Findings for recovery also were issued in the 2011 and 2012 audits against Obermiyer for expenditures that lacked proper documentation.
In 2011, LEAD issued $9,951 in improperly documented checks and debit-card expenditures, which included payments to a brewing company and a shop called Grandpa’s Cheese Barn. An additional $2,247 in undocumented expenditures occurred in 2012, Yost said.
Obermiyer said Thursday all checks were authorized by the school boards, the superintendent and legal counsel.
She said the Toys “R” Us payment was likely for a purchase for students. Payments to the restaurant and Grandpa’s Cheese Barn could have been employee travel expenses, she said.

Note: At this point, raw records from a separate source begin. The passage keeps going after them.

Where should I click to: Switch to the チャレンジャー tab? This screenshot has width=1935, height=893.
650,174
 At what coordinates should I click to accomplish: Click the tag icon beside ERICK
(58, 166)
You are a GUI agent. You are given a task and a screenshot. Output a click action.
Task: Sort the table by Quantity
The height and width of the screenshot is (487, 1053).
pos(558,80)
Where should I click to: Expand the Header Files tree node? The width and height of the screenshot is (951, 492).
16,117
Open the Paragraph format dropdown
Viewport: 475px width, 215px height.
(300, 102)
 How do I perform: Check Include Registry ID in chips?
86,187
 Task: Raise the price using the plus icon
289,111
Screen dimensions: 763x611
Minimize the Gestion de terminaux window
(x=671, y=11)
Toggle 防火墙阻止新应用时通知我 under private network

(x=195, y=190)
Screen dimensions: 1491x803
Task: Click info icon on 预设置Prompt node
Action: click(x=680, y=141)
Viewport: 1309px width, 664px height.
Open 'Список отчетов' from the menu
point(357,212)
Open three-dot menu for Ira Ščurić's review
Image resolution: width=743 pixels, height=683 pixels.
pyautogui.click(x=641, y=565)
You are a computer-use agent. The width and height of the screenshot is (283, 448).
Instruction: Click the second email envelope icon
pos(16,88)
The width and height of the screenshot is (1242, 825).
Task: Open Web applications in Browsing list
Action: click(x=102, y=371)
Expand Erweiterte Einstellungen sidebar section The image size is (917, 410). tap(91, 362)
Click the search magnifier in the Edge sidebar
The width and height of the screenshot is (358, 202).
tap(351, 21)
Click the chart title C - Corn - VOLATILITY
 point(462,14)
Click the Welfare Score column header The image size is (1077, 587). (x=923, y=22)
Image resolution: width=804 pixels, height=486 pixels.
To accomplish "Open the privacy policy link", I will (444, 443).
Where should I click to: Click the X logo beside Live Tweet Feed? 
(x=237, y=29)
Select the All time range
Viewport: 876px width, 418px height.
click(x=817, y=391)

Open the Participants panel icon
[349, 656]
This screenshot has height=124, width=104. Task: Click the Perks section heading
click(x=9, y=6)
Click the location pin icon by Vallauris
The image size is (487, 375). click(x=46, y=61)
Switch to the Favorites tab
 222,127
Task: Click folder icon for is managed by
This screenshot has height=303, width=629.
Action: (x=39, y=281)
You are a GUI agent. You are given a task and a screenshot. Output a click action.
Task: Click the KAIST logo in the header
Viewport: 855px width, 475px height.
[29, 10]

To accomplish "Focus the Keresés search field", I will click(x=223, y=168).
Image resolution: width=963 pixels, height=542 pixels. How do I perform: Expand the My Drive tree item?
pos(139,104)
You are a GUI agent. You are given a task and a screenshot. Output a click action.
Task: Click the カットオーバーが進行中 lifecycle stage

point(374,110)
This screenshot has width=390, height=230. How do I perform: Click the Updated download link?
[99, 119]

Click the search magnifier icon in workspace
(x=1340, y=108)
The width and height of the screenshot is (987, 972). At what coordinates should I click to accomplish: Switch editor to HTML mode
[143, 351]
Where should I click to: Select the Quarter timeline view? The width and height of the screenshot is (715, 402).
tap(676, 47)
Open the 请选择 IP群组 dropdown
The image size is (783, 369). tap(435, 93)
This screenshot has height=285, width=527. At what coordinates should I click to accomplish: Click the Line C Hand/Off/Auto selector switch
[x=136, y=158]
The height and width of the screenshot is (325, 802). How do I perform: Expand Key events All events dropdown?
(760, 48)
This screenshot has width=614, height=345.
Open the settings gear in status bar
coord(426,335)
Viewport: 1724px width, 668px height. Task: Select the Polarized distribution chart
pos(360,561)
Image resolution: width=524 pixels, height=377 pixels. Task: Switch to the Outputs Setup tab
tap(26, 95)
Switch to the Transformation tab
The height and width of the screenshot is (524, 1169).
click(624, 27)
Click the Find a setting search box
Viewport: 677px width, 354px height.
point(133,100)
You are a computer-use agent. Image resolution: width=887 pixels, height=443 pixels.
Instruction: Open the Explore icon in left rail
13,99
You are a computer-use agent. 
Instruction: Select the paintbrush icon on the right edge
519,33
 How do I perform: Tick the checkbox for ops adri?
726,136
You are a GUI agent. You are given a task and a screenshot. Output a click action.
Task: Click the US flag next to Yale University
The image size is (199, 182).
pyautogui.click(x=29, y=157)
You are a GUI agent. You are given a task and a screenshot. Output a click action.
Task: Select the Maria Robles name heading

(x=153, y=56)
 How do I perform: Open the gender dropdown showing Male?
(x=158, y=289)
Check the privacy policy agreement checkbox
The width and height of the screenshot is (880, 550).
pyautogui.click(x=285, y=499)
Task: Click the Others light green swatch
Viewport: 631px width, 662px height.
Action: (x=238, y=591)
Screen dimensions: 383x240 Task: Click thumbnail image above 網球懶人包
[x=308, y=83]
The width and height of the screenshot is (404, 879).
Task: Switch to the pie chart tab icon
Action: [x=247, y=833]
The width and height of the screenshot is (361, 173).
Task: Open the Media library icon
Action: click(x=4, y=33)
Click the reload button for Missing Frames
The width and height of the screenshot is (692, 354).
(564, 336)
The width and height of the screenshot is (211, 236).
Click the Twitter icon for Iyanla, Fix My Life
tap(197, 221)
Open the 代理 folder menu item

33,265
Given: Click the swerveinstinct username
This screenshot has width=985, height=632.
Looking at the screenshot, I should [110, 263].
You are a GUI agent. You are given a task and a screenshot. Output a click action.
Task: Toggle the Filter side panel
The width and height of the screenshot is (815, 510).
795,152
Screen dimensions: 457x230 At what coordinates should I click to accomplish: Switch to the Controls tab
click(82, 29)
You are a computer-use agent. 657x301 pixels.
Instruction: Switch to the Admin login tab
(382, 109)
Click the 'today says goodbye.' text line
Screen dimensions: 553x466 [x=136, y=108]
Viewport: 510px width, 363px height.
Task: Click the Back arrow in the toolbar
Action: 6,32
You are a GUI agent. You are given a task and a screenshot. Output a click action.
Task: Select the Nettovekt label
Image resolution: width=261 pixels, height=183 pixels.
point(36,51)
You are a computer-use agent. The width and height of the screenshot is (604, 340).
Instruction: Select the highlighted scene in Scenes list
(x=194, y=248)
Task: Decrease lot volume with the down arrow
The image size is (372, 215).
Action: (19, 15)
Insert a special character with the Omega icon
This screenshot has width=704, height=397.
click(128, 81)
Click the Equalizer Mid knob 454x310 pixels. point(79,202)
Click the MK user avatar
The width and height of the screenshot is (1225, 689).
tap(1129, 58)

The 2010 and 2011 audits contain an additional $26,906 in findings for recovery against the district and in favor of LEARN for unauthorized payroll expenditures to district employees for supplemental accounting services.
According to the conversion school sponsorship contract, the employees who received payments from LEARN should have received their compensation from the district, the auditor said.
Conversion schools were eligible for state grants as well as per-pupil funding. LEARN used space in E.J. Blott Elementary School and LEAD met at the middle school, and the schools also used 12 of the district’s teachers. The district’s school board believed the conversion schools were the way to achieve academic success while solving Liberty’s budget problems.
The financial gain the district was expecting never happened, however. The school board in place at the time was under the impression the district would get double per-pupil funding for each student who attended the schools, which turned out not to be the case.
The board blamed Obermiyer for misleading them into believing the district would receive the double funding, Vindicator files indicate.
Obermiyer stopped attending board meetings and resigned in April 2011. A week later, she took a job as a business consultant for LEARN and LEAD, which obtained a new sponsorship from the Portage County Educational Service Center in September 2011. The Portage County ESC suspended the schools’ operations in October 2011, however, and the schools’ operations remain suspended.
It was unclear Thursday how the findings would be recovered.
A spokeswoman for the state auditor said that even though the schools are suspended, they still exist.
A call to the Portage County ESC to find LEAD and LEARN representatives for comments was not successful.
Stan Watson, Liberty schools superintendent, said LEARN and LEAD still owe the district $100,000 from a lawsuit the district won against them.
“We’ve never been paid, and it’s a matter of litigation,” he said.
Obermiyer said she has not been affiliated with the schools since 2011 and she does not know their status.
She also said she was not aware of the auditor’s findings until a phone call from The Vindicator, and she did not want to comment much about them.
“I’ve taken heat for this for so long, and it’s entirely misdirected,” she said.